Reputation: 2040
I did a data processing job and unescaped data by mistake. It replaced all utf-8 like \x0a\xfa to x0axfa
I want to write a regex to place those \
back before x. I tried this:
`regex:((\([\x00-\x7F]\)|\w){2})+`
replace with: \\$1
However, it replaces everything before last 2 characters with \
. What's the correct way to solve this problem. (I have to do regex replace, cannot do data processing again.
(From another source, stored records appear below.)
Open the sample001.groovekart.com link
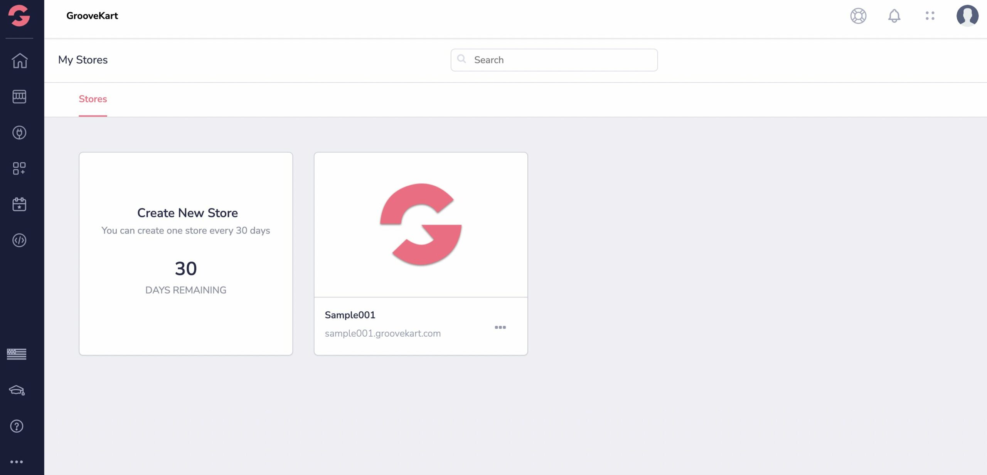 [382, 334]
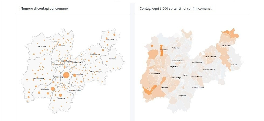This screenshot has width=264, height=121.
Task: Select the Vallagarina bubble above its label
Action: click(x=60, y=95)
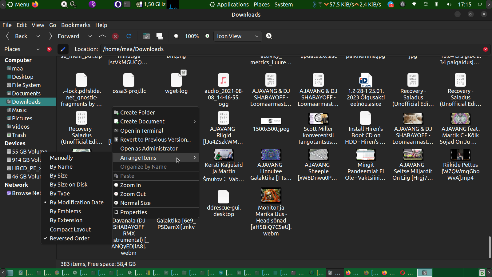Open Trash in the sidebar
This screenshot has height=277, width=492.
click(19, 135)
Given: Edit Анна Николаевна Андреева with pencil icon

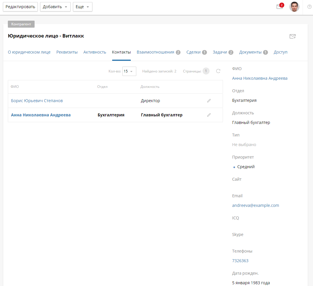Looking at the screenshot, I should pos(209,115).
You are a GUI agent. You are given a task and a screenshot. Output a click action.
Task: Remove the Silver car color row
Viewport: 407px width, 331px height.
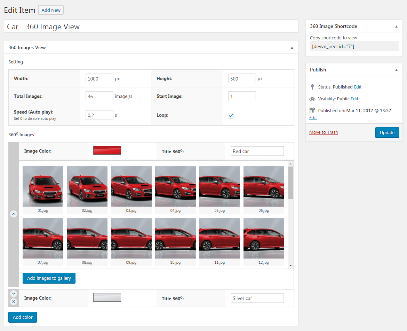coord(14,302)
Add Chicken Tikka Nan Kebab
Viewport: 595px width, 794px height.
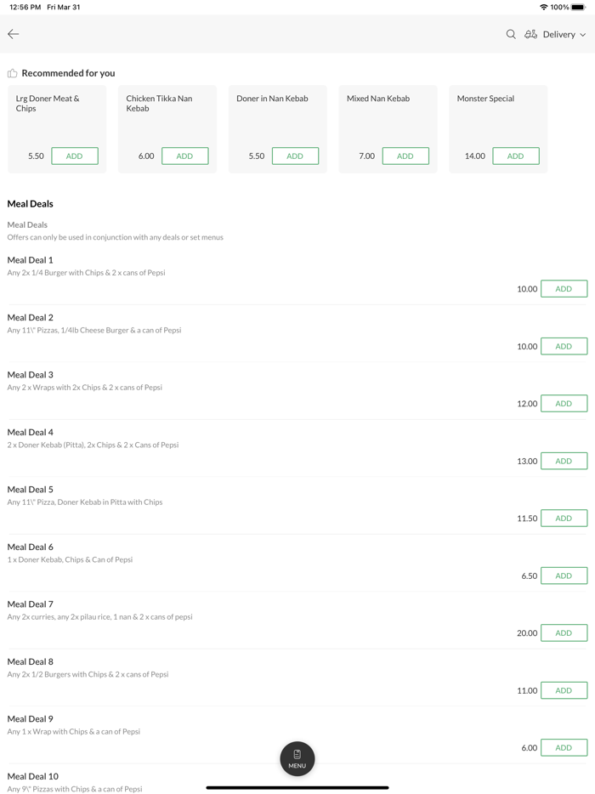coord(184,156)
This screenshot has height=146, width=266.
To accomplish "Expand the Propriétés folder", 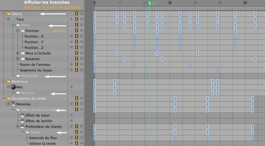I will (x=13, y=76).
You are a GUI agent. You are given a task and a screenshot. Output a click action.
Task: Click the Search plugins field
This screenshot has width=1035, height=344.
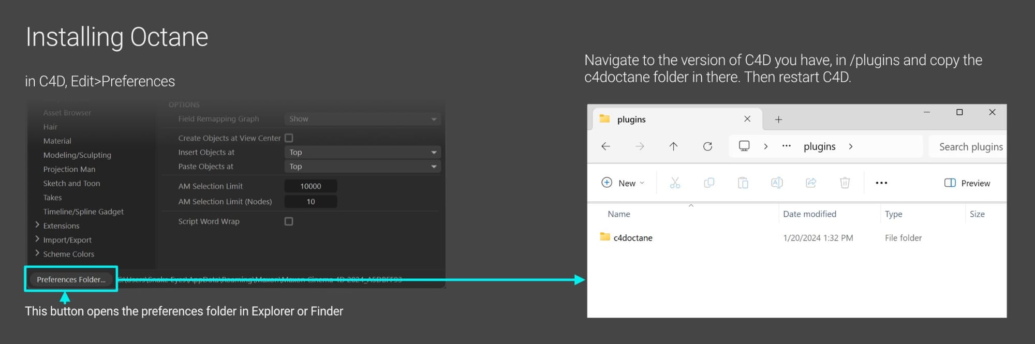point(967,147)
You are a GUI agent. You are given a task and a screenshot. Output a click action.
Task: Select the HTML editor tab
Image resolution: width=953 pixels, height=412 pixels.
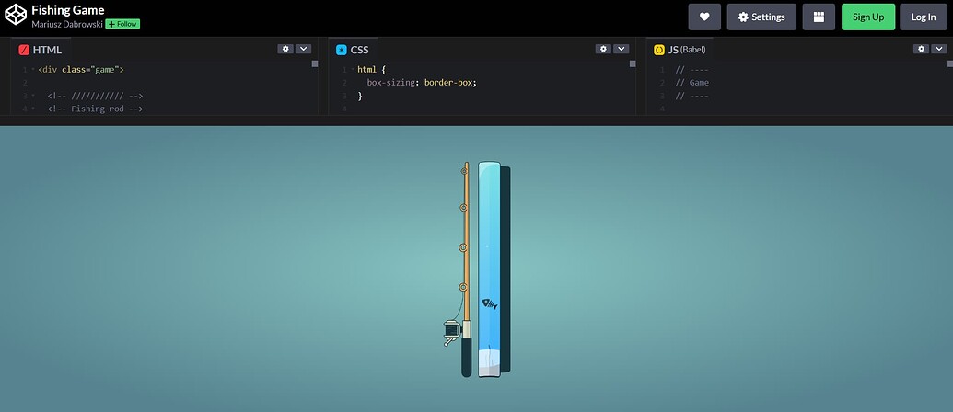point(41,50)
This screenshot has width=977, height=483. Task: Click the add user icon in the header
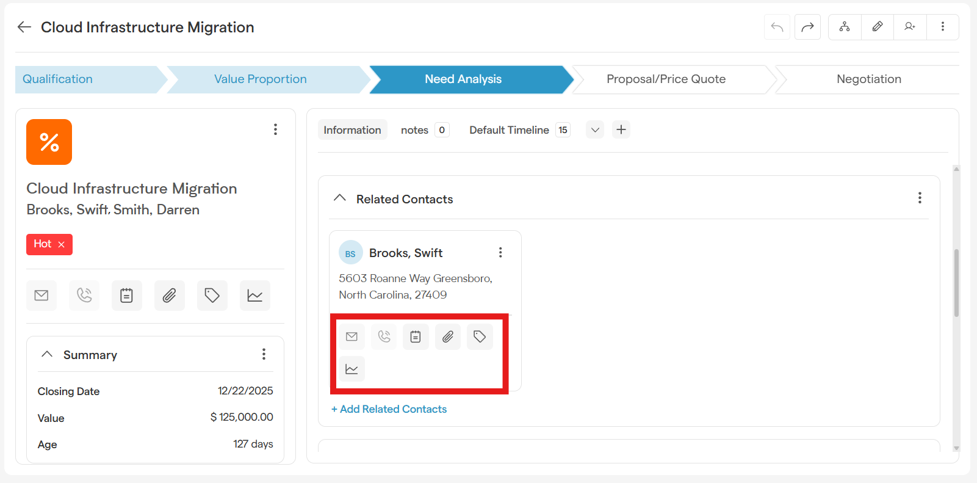[x=910, y=27]
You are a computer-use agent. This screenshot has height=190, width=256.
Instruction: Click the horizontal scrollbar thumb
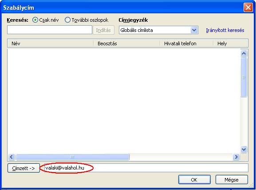[x=72, y=157]
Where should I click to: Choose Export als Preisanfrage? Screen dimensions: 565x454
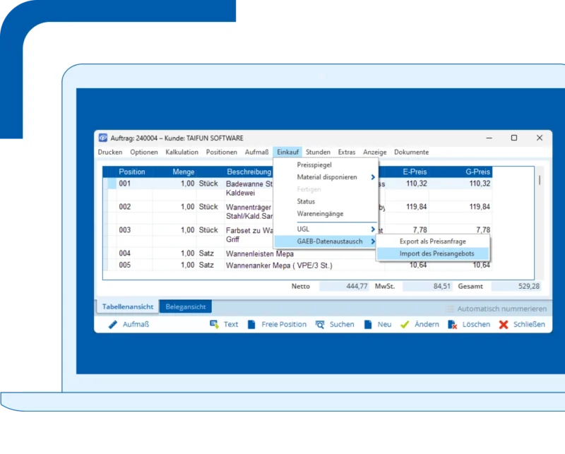(432, 241)
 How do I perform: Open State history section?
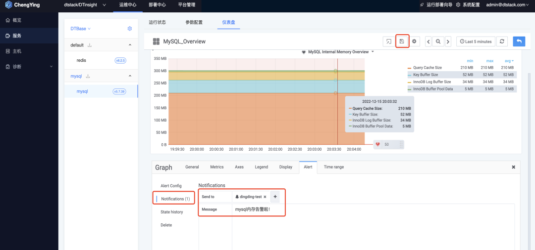coord(171,212)
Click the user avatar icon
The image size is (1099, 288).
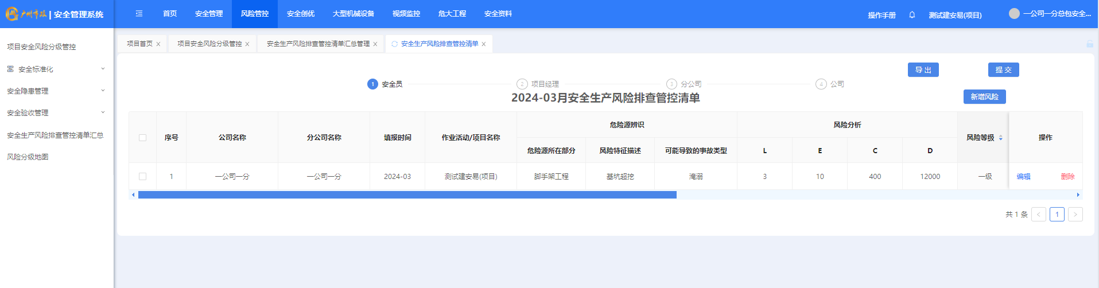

Its huge.)
Input: blah blah x0ax0fx12...
Desired Output: blah blah \x0a\x0f\x12...
Upvotes: 0
Views: 267
Reputation: 425238
Use a look behind to prevent escaping already escaped stuff, and a look ahead to find the insertion point for the slash:
str = str.replaceAll("(?<!\\\\)(?=x[a-z0-9]{2,})", "\\\\");
The quadruple backslash is needed for a literal backslash in a Java regex; escaped once for the regex, then each one again for the string literal.
Upvotes: 1
Reputation: 704
In a case like this, I would use an expression like (x[0-9A-Fa-f]{1,4})+
to identify the chunk of UTF-8 data without backslashes on each line.
From there, you can use Java's string.split("x") to make an array of strings representing the bytes without the "x". If regexMatch
is a string containing the match from your expression like "x0ax0fx12", then you could do something like this:
import java.io.*;
import java.util.regex.Matcher;
import java.util.regex.Pattern;
public class Test {
public static void main(String args[]) {
String inputText = "blah blah x0ax0fx12 blah blah";
String regexMatch = "";
Pattern pattern = Pattern.compile("(x[0-9A-Fa-f]{1,4})+");
Matcher matcher = pattern.matcher(inputText);
if (matcher.find()) {
regexMatch = matcher.group(0);
}
String replacedOutput = "";
for (String splitStr : regexMatch.split("x")) {
if (!splitStr.equals("")) {
replacedOutput += "\\x" + splitStr;
}
}
System.out.println(replacedOutput);
}
}
This should output "\x0a\x0f\x12" and you should be able to substitute it back into the line that matched in your file at the point where the matcher found it.
Upvotes: 0